Howard County General Hospital matures, seeks $5 million endowment HOWARD COUNTY HEALTH

December 22, 1992|By Sherry Joe | Sherry Joe,Staff Writer

Howard County General Hospital is growing up.

What began as a 59-bed, short-term care facility in 1973 has grown into a 213-bed comprehensive, acute-care medical center, equipped with some of the latest in technology, such as lasers and magnetic resonance imaging.

Last year, the Columbia hospital hired its first, full-time fund-raising executive, Sharon L. Akers.

As the chief operating officer and director of development, Ms. Akers oversees the Howard Hospital Foundation, a nonprofit fund-raising organization whose main goal is to raise $5 million for the hospital's first endowment fund.

"The hospital has never had an endowment fund," Ms. Akers said. "We're a young organization. Our first babies aren't even 20 years-old yet."

The first phase of the $5 million campaign will rely primarily on donations from boards and physicians affiliated with the hospital.
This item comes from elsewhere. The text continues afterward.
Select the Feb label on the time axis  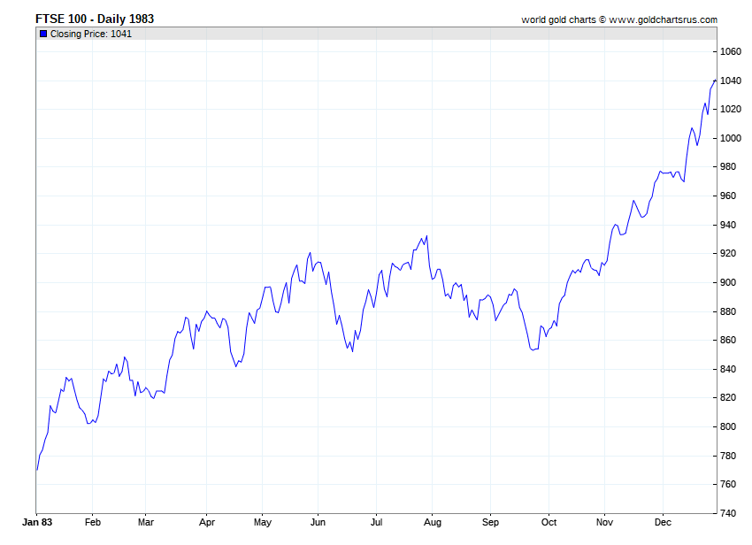pos(92,522)
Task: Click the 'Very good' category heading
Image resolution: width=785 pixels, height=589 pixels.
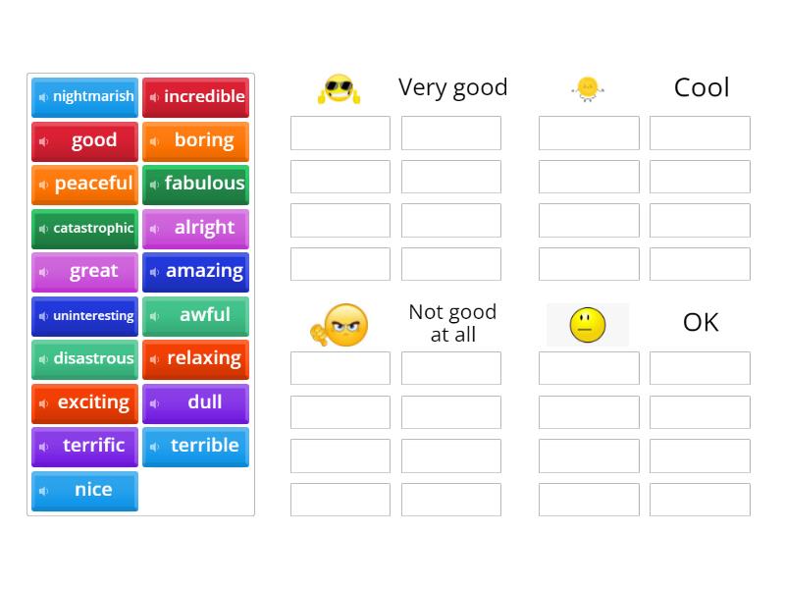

Businesses and individuals will be asked to support the campaign through major gifts of $25,000 or more.

The hospital plans to raise $2.5 million by September, when a new deadline will be announced to raise the rest of the money, Ms. Akers said.

Planned to coincide with the hospital's 20th anniversary, the endowment fund would finance a number of projects, including new equipment, educational programs, and help for needy patients, Ms. Akers said.
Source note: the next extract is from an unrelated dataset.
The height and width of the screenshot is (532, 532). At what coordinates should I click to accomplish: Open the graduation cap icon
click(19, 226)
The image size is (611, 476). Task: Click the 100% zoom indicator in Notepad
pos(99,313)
"As health-care costs continue to rise, we felt it essential that the hospital create this endowment to help the hospital in the future," said Victor A. Broccolino, president of Howard County General.

Spearheading the fund-raising drive are Roger W. Schipke, the Ryland Group's chairman, chief executive officer and president, and Ryland Mortgage Co. President Robert J. Gaw.

Ms. Akers said the greatest challenge of her job is raising money during a troubled economy.

"To be able to continue to provide services, the number of dollars must be stretched in many ways," Ms. Akers said.

But she is buoyed by what she sees as a change in the economy. "The economy is leveling off, and people are starting to be more generous," she said.

Ms. Akers can also see the direct impact of her fund-raising efforts on the lives of patients.

She recalls an 18-month-old Columbia boy who was born weighing only 1 pound, 8 ounces, but who survived under the care of the hospital's Special Care Nursery.

"It does make a difference in people's lives. It's sort of an instantaneous gratification," said Ms. Akers.

Before joining the Foundation, Ms. Akers was acting vice president for development and communications at the Maryland Biotechnology Institute, a division of the University of Maryland.

She has also headed fund-raising efforts at the George Washington University and Medical Center, where she was director of business and foundation relations.

She was public relations director at Montgomery General Hospital, and director of development and marketing at Providence Hospital in Washington, D.C.

Ms. Akers was chosen because "we felt she had the right blend of experience and enthusiasm," said the hospital president, Mr. Broccolino. "She was a natural for the job, and we felt she could grow with the hospital."

"Everyone has crucial moments in their lives, especially in relationship to their health care," Ms. Akers said. "Now the hospital is in a crucial moment of its history, and it needs help."